Rally Saturday 2nd November 2013
"How to Ride a Dressage Test" by Liz Tollarzo
For this months lecture Liz Tollarzo explained the basic points of how to ride a dressage test to achieve the best score possible. Liz provided riders with tips about how to keep the judge in a good frame of mind, accuracy, how to ride individual movements and how to exit the arena.
How to keep the judge in a good frame of mind: Always smile when riding up the centre line in the first movement. A smile will not only relax the rider but will convince the judge they are watching a happy horse and rider combination. When saluting try not to rush it. This can be tricky if your horse is tense and not willing to stand still but try to make the salute look relaxed all the same. Don't forget to keep smiling for the rest of the centre line and through the rest of the test, make it look like you are having fun!
Accuracy: Movements should be ridden at the marker stated in the test. For example if the test says canter at C the first canter stride should be taken as you go past the letter so once the letter is behind you, you have begun the movement. Make sure you ride marker to marker. For example when a test says trot across the diagonal MXK the movement should start and finish at M and K. Also watch the size of your circles and placement of movements such as serpentines. A circle that is too big or too small can cost a rider marks just for accuracy.
How to ride an individual movement: Depending on which level you are riding in the judge will be looking for different things. Overall, consistency, impulsion and submission is what the judge will be looking for. As you progress through the levels the judge will start looking for acceptance of the bridle and engagement of the hind quarters. Remember each movement is worth its own ten marks so if something goes wrong in one movement don't stress too much, just do the best you can and move onto the next movement and work towards making it better to gain more marks.

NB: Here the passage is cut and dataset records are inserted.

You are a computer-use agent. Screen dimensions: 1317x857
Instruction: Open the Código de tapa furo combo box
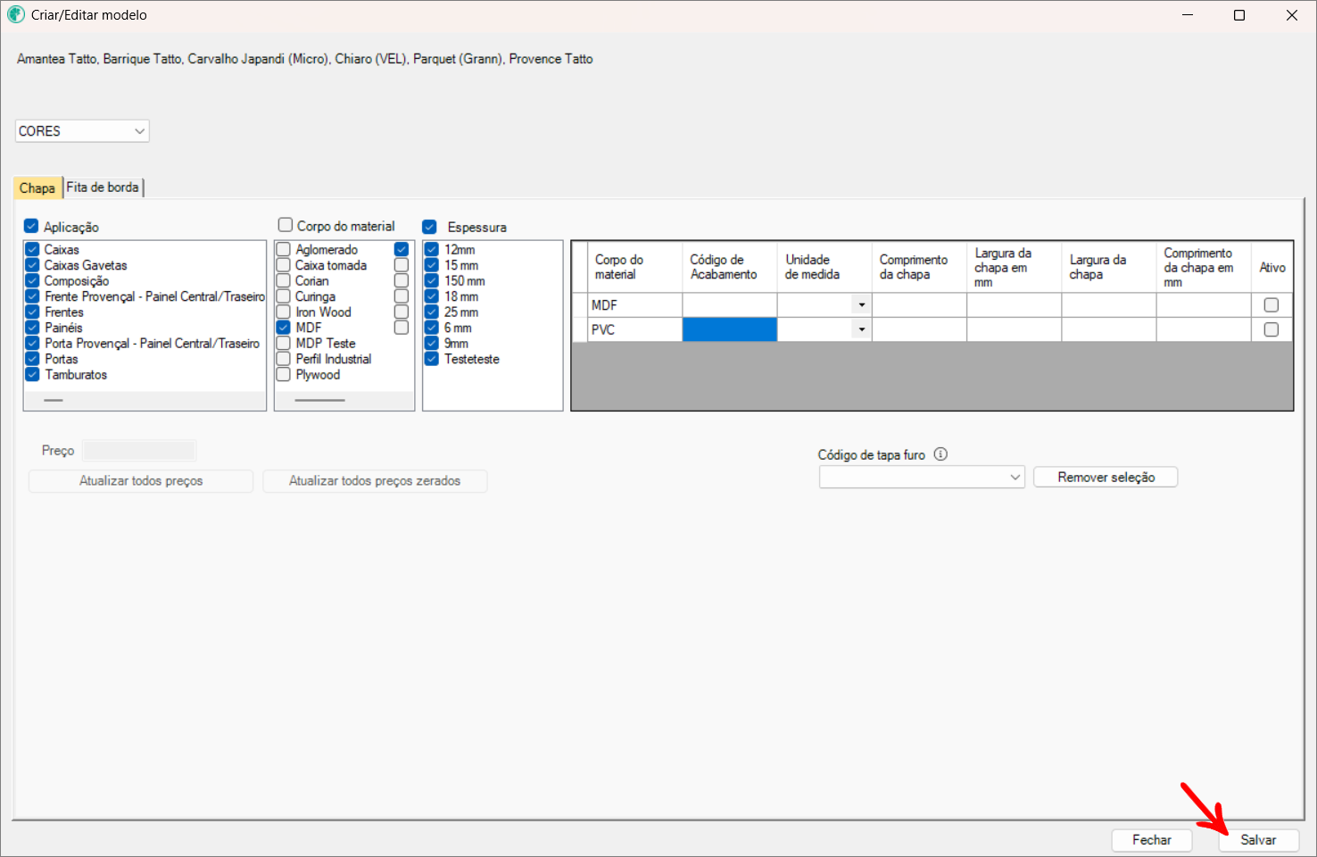[922, 478]
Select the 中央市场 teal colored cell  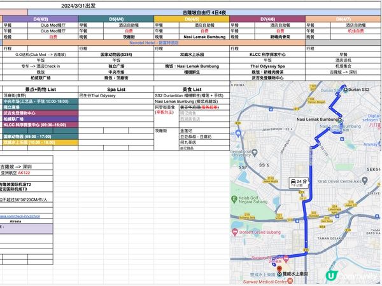click(38, 101)
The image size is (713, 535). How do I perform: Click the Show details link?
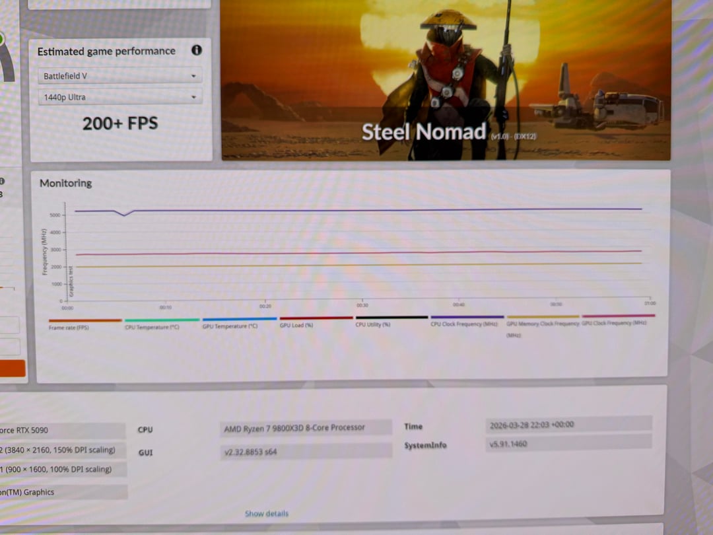tap(267, 513)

Know your coefficient movements: These movements are worth 20 points, twice what another movement is worth. Riders should know which movements are their coefficient movements and strive to ride them the best they can in order to gain a higher mark. A test can be won of coefficient marks.
How to exit the arena: Just because you have finished your test does not mean the judge has finished watching you. After you have smiled your way back up the centre line and saluted the judge will be filling out your collective marks, so leave a lasting impression. If you walk your horse out the arena in a marching long rein walk the judge might take one last look at you and be blown away by your horses walk. This may payoff when the judge is giving you a score for the horse's paces in the collective marks.
These were some of Liz's biggest tips for riding a dressage test. But the most important thing to remember when riding a test is to have fun!